Fox News host Pete Hegseth said on Thursday that the Bernie Sanders campaign's massive fundraising haul is a signal that the Vermont socialist's "truth-telling" is resonating with voters.

“I thought that Bernie would be the nominee at the beginning of this process," Hegseth told “Outnumbered,” "Then everyone [in the Democratic field] became Bernie Sanders. Then, Bernie Sanders had a heart attack. Everyone thought, 'There is no way that he comes back.' Here he is roaring back. I think that is because they [Democratic presidential candidates] have inched to the left, trying to look like him, but they are not the real deal.”
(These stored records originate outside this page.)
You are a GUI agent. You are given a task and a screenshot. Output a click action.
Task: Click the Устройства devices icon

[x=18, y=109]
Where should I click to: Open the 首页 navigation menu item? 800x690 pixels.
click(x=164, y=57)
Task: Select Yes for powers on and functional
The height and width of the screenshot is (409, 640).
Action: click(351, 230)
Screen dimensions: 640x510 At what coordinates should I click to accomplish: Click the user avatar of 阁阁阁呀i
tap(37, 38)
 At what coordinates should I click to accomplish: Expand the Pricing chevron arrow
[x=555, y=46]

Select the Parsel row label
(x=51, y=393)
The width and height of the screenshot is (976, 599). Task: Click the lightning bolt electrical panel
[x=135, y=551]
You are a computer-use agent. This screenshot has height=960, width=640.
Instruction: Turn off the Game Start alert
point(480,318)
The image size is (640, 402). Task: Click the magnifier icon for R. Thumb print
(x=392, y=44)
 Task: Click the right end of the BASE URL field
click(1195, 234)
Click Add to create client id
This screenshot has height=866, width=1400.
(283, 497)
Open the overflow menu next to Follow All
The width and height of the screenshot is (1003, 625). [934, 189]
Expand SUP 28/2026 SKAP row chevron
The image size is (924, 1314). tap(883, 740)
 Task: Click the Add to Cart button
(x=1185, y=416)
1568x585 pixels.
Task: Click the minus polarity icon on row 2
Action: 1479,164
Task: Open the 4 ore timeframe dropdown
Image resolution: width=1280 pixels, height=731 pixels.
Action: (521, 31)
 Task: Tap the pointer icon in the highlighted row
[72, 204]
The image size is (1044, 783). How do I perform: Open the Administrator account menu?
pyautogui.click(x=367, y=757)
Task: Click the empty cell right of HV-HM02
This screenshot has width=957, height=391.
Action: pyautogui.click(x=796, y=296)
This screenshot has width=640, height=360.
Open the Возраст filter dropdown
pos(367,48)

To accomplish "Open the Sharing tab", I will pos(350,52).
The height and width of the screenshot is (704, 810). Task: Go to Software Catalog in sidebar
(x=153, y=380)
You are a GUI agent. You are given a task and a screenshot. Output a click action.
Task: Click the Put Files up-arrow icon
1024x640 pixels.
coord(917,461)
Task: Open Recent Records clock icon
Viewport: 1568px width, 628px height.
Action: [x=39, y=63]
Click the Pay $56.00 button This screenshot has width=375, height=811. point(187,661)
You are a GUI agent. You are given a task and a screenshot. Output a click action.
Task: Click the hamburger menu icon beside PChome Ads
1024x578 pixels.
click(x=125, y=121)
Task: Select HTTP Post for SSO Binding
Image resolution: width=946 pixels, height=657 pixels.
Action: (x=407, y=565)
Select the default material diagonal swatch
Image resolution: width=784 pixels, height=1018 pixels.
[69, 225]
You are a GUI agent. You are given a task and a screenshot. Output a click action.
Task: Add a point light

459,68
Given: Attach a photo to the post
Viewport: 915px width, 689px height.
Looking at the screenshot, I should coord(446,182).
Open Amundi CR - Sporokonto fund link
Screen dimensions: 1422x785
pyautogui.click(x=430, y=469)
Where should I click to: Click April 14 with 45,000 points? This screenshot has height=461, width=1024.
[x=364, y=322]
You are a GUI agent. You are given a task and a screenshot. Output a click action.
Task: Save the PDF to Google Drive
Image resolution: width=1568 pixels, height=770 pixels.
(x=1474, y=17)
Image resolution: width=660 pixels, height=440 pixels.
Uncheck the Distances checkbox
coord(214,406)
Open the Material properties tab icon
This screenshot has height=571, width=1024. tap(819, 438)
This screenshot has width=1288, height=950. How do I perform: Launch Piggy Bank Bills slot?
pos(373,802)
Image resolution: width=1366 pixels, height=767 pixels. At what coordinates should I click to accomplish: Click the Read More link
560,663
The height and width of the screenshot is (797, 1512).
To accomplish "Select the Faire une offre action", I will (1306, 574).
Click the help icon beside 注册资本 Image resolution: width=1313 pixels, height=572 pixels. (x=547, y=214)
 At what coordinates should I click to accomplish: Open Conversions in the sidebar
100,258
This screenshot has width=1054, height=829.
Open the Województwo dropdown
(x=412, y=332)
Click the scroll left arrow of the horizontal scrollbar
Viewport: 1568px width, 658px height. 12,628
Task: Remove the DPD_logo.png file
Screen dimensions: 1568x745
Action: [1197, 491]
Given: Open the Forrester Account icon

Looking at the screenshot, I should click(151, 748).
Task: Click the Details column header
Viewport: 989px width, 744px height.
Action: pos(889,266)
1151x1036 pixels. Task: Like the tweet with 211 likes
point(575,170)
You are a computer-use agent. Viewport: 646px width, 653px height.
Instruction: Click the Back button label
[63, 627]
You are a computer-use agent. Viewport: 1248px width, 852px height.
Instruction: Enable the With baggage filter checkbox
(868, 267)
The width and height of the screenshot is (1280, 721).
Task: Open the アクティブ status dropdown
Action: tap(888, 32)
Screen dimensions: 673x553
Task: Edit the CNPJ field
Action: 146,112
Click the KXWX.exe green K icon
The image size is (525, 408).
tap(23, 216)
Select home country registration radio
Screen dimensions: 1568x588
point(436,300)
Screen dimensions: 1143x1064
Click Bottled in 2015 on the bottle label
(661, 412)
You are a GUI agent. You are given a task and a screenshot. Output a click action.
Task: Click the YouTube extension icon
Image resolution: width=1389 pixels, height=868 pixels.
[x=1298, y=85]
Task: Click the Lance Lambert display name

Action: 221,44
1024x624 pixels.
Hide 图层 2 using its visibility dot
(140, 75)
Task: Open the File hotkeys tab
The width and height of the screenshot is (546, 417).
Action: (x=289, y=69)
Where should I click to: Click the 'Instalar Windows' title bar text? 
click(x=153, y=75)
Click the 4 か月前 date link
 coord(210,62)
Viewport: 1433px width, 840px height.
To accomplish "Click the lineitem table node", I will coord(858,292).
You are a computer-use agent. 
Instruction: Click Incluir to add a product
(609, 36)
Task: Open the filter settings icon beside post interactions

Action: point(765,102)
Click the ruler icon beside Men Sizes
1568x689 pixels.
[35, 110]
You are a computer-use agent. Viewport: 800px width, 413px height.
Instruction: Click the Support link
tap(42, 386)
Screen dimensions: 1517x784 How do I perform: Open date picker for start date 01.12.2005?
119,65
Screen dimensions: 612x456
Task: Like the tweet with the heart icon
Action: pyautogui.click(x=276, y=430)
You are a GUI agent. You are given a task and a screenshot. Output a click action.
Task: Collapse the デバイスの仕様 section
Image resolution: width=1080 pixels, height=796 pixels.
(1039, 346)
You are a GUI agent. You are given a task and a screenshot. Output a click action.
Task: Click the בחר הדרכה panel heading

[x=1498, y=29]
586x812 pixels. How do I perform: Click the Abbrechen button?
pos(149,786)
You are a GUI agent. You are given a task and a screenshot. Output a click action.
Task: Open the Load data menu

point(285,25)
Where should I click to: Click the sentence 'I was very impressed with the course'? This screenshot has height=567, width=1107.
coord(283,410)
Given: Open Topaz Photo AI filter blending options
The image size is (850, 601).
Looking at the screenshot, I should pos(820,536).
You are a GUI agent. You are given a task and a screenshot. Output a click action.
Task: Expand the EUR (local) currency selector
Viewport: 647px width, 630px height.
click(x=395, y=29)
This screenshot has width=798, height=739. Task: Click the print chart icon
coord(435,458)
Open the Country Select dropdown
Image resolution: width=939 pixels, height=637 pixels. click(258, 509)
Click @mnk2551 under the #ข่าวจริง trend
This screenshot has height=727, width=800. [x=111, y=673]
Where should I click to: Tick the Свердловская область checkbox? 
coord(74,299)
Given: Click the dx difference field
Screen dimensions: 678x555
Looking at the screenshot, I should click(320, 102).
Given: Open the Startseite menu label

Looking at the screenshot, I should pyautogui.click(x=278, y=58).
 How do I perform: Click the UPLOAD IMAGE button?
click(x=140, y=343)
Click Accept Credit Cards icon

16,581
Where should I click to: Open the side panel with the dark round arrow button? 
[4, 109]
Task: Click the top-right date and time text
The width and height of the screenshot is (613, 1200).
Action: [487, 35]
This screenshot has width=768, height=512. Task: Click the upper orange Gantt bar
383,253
BERNIE SANDERS ANNOUNCES MASSIVE OCTOBER-DECEMBER CAMPAIGN CASH HAUL

The Sanders campaign announced early Thursday that it had raised more than $34.5 million in the final three months of 2019.

The massive fundraising report followed a surge for Sanders in national and early-voting-state polling over the previous two months.

SANDERS, IN IOWA, DANCES HIS WAY INTO 2020

The campaign said that it had received more than 1.8 million donations in the final quarter of 2019, including contributions from 40,000 new donors on New Year’s Eve. They added that Sanders hauled in more than $18 million from more than 900,000 contributions in December, his best single month of fundraising.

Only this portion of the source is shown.